I feel for you, I don't have the best advice to give you but, talk to her. Tell her how you feel without holding back. What I would really like to know is, why? Why would she do that to you? That's something only you can find out. So ask her. Good luck to you mate

hello sir
we are in the same boat,dont know what to do just lost interest in my life seeing some one is important than me ,just for my kid i'm just keeping quite ,but i don't thing this thing end up here,it will continue,you cant express feeling to any one it will back fire you.
just get a break get out of city with your for your kids.we cant buy love ,

best of luck

Three things should never slip from your custody.Your hard earned money,your esteem and last but not the least your wife.Because these things once lost,cannot be easily regained or compensated and even if regained or compensated money and esteem can be considered but what about a wife who has lost her trust or maybe is devoid of her chastity?
The best answer is your conscience.
Have a free talk with her and do what your conscience says

I feel for you lost143. I have a story almost exactly the same.
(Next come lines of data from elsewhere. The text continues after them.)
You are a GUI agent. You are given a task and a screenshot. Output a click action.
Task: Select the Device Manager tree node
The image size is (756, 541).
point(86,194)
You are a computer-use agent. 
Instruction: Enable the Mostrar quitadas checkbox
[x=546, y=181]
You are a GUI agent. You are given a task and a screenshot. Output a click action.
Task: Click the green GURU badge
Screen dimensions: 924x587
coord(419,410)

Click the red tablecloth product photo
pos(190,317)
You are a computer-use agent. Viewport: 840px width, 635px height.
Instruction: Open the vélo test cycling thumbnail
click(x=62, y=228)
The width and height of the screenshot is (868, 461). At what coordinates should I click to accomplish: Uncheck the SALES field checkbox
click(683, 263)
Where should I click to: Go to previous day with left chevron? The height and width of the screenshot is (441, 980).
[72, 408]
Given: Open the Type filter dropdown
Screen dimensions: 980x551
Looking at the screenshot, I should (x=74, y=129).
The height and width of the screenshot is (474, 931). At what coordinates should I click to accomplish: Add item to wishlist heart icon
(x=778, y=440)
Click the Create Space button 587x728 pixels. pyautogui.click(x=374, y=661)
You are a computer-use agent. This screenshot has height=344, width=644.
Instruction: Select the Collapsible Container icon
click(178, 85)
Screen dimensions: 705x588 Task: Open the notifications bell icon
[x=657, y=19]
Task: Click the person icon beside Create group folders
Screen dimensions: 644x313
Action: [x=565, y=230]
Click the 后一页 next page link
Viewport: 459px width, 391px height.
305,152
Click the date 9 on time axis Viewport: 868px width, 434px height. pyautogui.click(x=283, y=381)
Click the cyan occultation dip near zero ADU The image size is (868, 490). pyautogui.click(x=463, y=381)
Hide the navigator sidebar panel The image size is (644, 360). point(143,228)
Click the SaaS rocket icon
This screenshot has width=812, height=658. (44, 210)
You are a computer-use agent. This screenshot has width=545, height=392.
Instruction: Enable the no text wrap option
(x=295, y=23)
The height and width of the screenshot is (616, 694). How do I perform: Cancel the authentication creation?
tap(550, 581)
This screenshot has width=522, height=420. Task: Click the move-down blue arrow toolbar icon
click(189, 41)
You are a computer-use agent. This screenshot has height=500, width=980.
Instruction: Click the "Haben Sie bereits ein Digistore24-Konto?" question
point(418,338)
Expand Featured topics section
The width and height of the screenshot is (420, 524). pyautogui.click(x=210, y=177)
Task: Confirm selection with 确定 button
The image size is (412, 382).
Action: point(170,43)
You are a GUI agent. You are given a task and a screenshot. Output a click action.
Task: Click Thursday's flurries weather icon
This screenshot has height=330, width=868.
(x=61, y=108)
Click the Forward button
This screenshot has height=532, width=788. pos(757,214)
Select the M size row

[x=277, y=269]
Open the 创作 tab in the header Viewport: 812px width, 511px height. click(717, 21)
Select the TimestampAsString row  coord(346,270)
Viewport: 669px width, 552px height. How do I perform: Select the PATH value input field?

It makes your heart hurt so bad. I haven't been with my boyfriend as long as what you have been with you wife but I discovered he was cheating on me emotionally too with an ex girlfriend of his. I was blind sided because I thought our relationship was amazing. It hurts, but if you and most importantly your wife feel that you are both worth the fight for then you need to fight for it. People are not perfect and for our own sanity we need to find it in our hearts to forgive. We will NEVER forget, but we need to find a way to move on! I am so sorry this happened to you. I will never understand why bad things happen to good people!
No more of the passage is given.